(Problem details)
Reproduce each of the entries that follow, exactly.

====== Information provided ======

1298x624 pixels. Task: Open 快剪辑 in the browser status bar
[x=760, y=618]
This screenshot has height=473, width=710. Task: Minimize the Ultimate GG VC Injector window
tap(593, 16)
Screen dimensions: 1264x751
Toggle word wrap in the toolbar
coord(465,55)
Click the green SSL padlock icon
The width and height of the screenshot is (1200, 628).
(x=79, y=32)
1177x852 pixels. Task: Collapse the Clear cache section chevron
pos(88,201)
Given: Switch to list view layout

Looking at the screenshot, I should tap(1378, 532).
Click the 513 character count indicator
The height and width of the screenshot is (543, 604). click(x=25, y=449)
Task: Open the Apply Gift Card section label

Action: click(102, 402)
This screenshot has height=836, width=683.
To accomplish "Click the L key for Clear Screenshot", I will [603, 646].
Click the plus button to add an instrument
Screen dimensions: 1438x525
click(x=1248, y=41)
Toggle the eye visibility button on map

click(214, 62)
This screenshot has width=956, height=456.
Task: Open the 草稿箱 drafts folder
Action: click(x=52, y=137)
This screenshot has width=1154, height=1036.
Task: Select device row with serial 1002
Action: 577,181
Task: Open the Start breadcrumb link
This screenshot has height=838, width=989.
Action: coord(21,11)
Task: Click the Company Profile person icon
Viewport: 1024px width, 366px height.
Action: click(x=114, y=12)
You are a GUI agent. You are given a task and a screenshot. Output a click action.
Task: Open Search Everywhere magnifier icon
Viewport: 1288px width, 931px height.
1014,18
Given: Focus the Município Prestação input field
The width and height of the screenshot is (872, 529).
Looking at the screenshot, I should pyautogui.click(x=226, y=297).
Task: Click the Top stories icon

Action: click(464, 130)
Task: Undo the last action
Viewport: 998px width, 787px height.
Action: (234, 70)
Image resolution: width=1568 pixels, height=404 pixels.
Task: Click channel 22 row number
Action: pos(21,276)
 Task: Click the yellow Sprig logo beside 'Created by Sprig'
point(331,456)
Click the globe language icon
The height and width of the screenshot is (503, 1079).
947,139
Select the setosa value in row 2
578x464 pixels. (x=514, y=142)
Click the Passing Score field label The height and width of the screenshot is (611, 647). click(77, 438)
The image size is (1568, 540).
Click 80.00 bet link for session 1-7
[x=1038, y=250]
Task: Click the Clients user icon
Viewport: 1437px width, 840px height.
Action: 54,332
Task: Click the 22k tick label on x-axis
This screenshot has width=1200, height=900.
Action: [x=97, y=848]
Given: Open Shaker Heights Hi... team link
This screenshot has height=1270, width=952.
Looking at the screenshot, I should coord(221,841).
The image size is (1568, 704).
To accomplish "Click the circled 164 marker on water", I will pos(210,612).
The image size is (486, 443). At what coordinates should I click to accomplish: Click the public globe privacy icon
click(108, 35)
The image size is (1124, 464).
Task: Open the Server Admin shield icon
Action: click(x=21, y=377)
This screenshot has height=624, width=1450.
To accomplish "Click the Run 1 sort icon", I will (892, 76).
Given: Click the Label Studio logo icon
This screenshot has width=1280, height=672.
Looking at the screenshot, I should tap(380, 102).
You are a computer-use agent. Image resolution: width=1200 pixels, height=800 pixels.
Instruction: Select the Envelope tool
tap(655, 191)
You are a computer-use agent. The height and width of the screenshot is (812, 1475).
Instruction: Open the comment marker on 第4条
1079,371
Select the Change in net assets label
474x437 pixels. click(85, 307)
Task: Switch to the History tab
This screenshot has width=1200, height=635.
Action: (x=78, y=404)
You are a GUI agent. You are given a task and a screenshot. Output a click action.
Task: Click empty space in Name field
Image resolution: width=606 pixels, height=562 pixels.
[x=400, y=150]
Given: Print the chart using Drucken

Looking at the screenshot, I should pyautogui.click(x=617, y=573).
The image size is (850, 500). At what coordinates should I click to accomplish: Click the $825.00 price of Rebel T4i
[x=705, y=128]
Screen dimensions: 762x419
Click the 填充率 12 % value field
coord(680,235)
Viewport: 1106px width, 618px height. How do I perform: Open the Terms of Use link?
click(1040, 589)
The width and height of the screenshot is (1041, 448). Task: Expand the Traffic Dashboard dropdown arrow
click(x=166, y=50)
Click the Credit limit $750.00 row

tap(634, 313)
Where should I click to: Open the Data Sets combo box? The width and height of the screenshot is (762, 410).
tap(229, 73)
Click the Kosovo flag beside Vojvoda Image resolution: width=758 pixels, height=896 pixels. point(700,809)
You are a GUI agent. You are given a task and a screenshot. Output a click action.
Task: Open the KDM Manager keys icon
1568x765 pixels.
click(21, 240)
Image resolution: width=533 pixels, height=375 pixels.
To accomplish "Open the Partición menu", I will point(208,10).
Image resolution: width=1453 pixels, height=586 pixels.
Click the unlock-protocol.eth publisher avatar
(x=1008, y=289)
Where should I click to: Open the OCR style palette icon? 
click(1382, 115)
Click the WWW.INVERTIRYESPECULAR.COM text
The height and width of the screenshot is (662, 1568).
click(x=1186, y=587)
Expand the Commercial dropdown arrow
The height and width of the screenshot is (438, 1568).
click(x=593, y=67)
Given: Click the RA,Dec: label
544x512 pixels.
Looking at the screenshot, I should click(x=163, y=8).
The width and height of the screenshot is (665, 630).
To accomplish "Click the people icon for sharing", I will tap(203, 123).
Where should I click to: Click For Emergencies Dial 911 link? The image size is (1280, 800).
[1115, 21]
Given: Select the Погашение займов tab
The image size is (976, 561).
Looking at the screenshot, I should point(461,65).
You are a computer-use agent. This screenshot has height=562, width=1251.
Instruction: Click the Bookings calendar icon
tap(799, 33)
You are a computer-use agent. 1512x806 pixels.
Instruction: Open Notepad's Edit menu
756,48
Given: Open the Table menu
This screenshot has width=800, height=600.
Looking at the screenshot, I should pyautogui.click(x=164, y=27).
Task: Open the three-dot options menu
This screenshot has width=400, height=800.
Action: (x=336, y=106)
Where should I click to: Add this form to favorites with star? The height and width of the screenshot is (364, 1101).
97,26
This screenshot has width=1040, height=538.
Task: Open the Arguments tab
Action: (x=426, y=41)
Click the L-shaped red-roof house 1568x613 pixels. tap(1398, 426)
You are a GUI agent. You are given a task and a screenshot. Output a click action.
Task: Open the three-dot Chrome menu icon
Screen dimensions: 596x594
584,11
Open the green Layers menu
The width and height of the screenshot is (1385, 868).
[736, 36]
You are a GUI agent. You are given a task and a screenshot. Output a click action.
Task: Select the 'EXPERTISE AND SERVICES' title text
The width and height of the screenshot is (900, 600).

======

(Answer area)
1298x624 pixels. Task: Open 快剪辑 in the browser status bar
[x=760, y=618]
This screenshot has height=473, width=710. Task: Minimize the Ultimate GG VC Injector window
tap(593, 16)
Screen dimensions: 1264x751
Toggle word wrap in the toolbar
coord(465,55)
Click the green SSL padlock icon
The width and height of the screenshot is (1200, 628).
(x=79, y=32)
1177x852 pixels. Task: Collapse the Clear cache section chevron
pos(88,201)
Given: Switch to list view layout

Looking at the screenshot, I should tap(1378, 532).
Click the 513 character count indicator
The height and width of the screenshot is (543, 604). click(x=25, y=449)
Task: Open the Apply Gift Card section label

Action: click(102, 402)
This screenshot has height=836, width=683.
To accomplish "Click the L key for Clear Screenshot", I will [603, 646].
Click the plus button to add an instrument
Screen dimensions: 1438x525
click(x=1248, y=41)
Toggle the eye visibility button on map

click(214, 62)
This screenshot has width=956, height=456.
Task: Open the 草稿箱 drafts folder
Action: click(x=52, y=137)
This screenshot has width=1154, height=1036.
Task: Select device row with serial 1002
Action: 577,181
Task: Open the Start breadcrumb link
This screenshot has height=838, width=989.
Action: coord(21,11)
Task: Click the Company Profile person icon
Viewport: 1024px width, 366px height.
Action: click(x=114, y=12)
You are a GUI agent. You are given a task and a screenshot. Output a click action.
Task: Open Search Everywhere magnifier icon
Viewport: 1288px width, 931px height.
1014,18
Given: Focus the Município Prestação input field
The width and height of the screenshot is (872, 529).
Looking at the screenshot, I should pyautogui.click(x=226, y=297).
Task: Click the Top stories icon

Action: click(464, 130)
Task: Undo the last action
Viewport: 998px width, 787px height.
Action: (234, 70)
Image resolution: width=1568 pixels, height=404 pixels.
Task: Click channel 22 row number
Action: pos(21,276)
 Task: Click the yellow Sprig logo beside 'Created by Sprig'
point(331,456)
Click the globe language icon
The height and width of the screenshot is (503, 1079).
947,139
Select the setosa value in row 2
578x464 pixels. (x=514, y=142)
Click the Passing Score field label The height and width of the screenshot is (611, 647). click(77, 438)
The image size is (1568, 540).
Click 80.00 bet link for session 1-7
[x=1038, y=250]
Task: Click the Clients user icon
Viewport: 1437px width, 840px height.
Action: 54,332
Task: Click the 22k tick label on x-axis
This screenshot has width=1200, height=900.
Action: [x=97, y=848]
Given: Open Shaker Heights Hi... team link
This screenshot has height=1270, width=952.
Looking at the screenshot, I should coord(221,841).
The image size is (1568, 704).
To accomplish "Click the circled 164 marker on water", I will pos(210,612).
The image size is (486, 443). At what coordinates should I click to accomplish: Click the public globe privacy icon
click(108, 35)
The image size is (1124, 464).
Task: Open the Server Admin shield icon
Action: click(x=21, y=377)
This screenshot has height=624, width=1450.
To accomplish "Click the Run 1 sort icon", I will (892, 76).
Given: Click the Label Studio logo icon
This screenshot has width=1280, height=672.
Looking at the screenshot, I should tap(380, 102).
You are a computer-use agent. Image resolution: width=1200 pixels, height=800 pixels.
Instruction: Select the Envelope tool
tap(655, 191)
You are a computer-use agent. The height and width of the screenshot is (812, 1475).
Instruction: Open the comment marker on 第4条
1079,371
Select the Change in net assets label
474x437 pixels. click(85, 307)
Task: Switch to the History tab
This screenshot has width=1200, height=635.
Action: (x=78, y=404)
You are a GUI agent. You are given a task and a screenshot. Output a click action.
Task: Click empty space in Name field
Image resolution: width=606 pixels, height=562 pixels.
[x=400, y=150]
Given: Print the chart using Drucken

Looking at the screenshot, I should pyautogui.click(x=617, y=573).
The image size is (850, 500). At what coordinates should I click to accomplish: Click the $825.00 price of Rebel T4i
[x=705, y=128]
Screen dimensions: 762x419
Click the 填充率 12 % value field
coord(680,235)
Viewport: 1106px width, 618px height. How do I perform: Open the Terms of Use link?
click(1040, 589)
The width and height of the screenshot is (1041, 448). Task: Expand the Traffic Dashboard dropdown arrow
click(x=166, y=50)
Click the Credit limit $750.00 row

tap(634, 313)
Where should I click to: Open the Data Sets combo box? The width and height of the screenshot is (762, 410).
tap(229, 73)
Click the Kosovo flag beside Vojvoda Image resolution: width=758 pixels, height=896 pixels. point(700,809)
You are a GUI agent. You are given a task and a screenshot. Output a click action.
Task: Open the KDM Manager keys icon
1568x765 pixels.
click(21, 240)
Image resolution: width=533 pixels, height=375 pixels.
To accomplish "Open the Partición menu", I will point(208,10).
Image resolution: width=1453 pixels, height=586 pixels.
Click the unlock-protocol.eth publisher avatar
(x=1008, y=289)
Where should I click to: Open the OCR style palette icon? 
click(1382, 115)
Click the WWW.INVERTIRYESPECULAR.COM text
The height and width of the screenshot is (662, 1568).
click(x=1186, y=587)
Expand the Commercial dropdown arrow
The height and width of the screenshot is (438, 1568).
click(x=593, y=67)
Given: Click the RA,Dec: label
544x512 pixels.
Looking at the screenshot, I should click(x=163, y=8).
The width and height of the screenshot is (665, 630).
To accomplish "Click the people icon for sharing", I will tap(203, 123).
Where should I click to: Click For Emergencies Dial 911 link? The image size is (1280, 800).
[1115, 21]
Given: Select the Погашение займов tab
The image size is (976, 561).
Looking at the screenshot, I should point(461,65).
You are a computer-use agent. This screenshot has height=562, width=1251.
Instruction: Click the Bookings calendar icon
tap(799, 33)
You are a computer-use agent. 1512x806 pixels.
Instruction: Open Notepad's Edit menu
756,48
Given: Open the Table menu
This screenshot has width=800, height=600.
Looking at the screenshot, I should pyautogui.click(x=164, y=27).
Task: Open the three-dot options menu
This screenshot has width=400, height=800.
Action: (x=336, y=106)
Where should I click to: Add this form to favorites with star? The height and width of the screenshot is (364, 1101).
97,26
This screenshot has width=1040, height=538.
Task: Open the Arguments tab
Action: (x=426, y=41)
Click the L-shaped red-roof house 1568x613 pixels. tap(1398, 426)
You are a GUI agent. You are given a task and a screenshot. Output a click action.
Task: Open the three-dot Chrome menu icon
Screen dimensions: 596x594
584,11
Open the green Layers menu
The width and height of the screenshot is (1385, 868).
[736, 36]
You are a GUI agent. You are given a task and a screenshot. Output a click action.
Task: Select the 'EXPERTISE AND SERVICES' title text
The width and height of the screenshot is (900, 600).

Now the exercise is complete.